Could you return, exactly as written, every line from the one containing "Instruction: Click the Redo arrow in toolbar" through the last line of the entries below, leaving out the pictures?

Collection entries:
--

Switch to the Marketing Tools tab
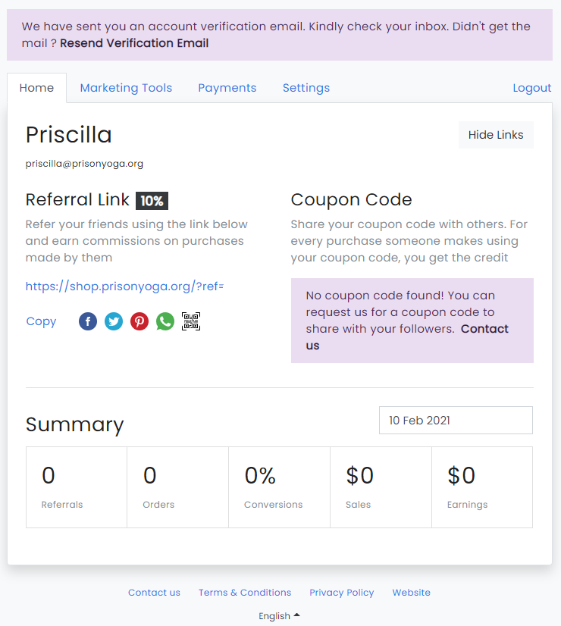This screenshot has width=561, height=626. pos(126,88)
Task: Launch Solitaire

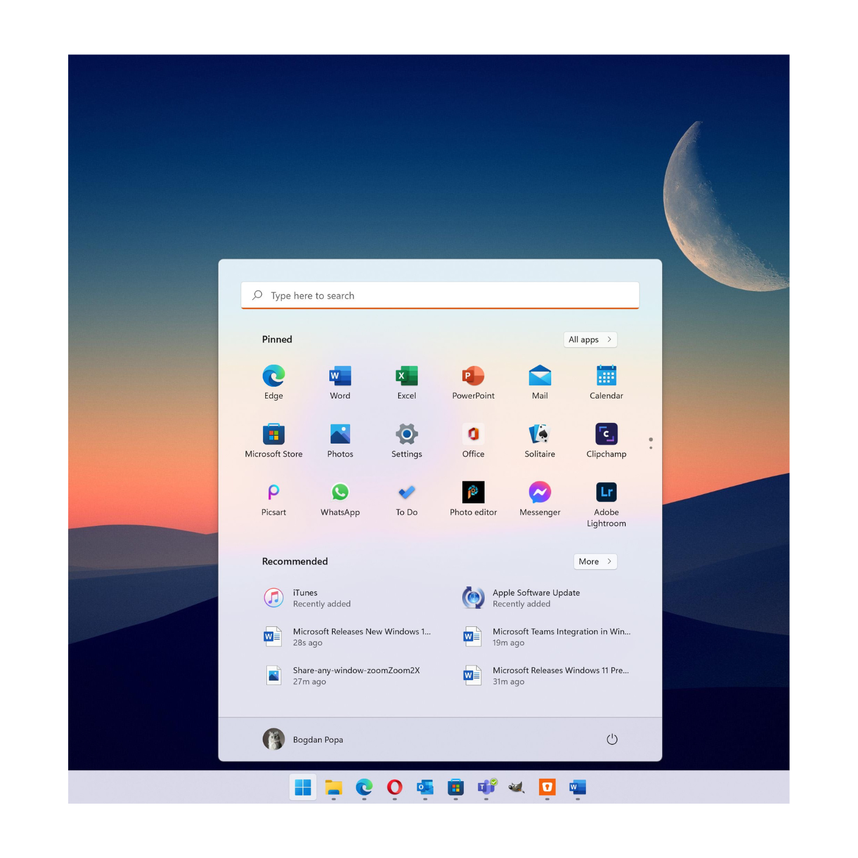Action: (539, 440)
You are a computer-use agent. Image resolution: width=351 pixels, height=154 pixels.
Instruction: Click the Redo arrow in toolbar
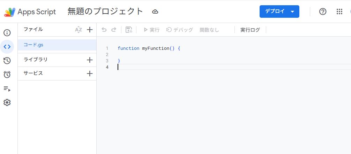[113, 30]
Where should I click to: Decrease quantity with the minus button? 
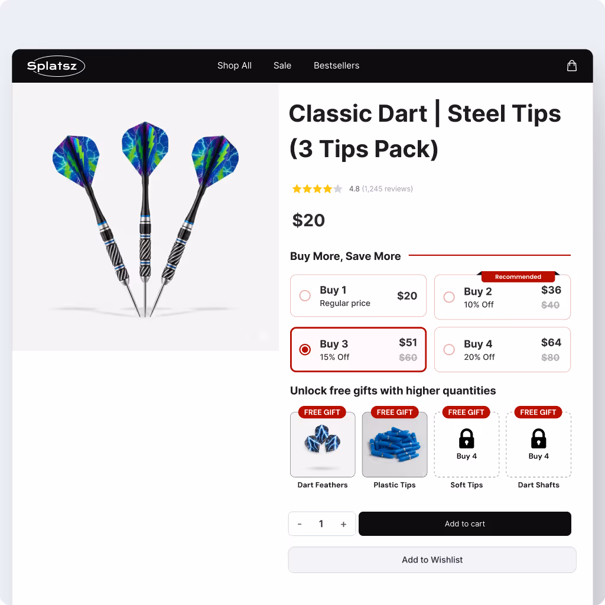point(300,524)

--

- [Your solution]
Instruction: Click the Redo arrow in toolbar
[113, 30]
Where should I click to: Decrease quantity with the minus button? 
point(300,524)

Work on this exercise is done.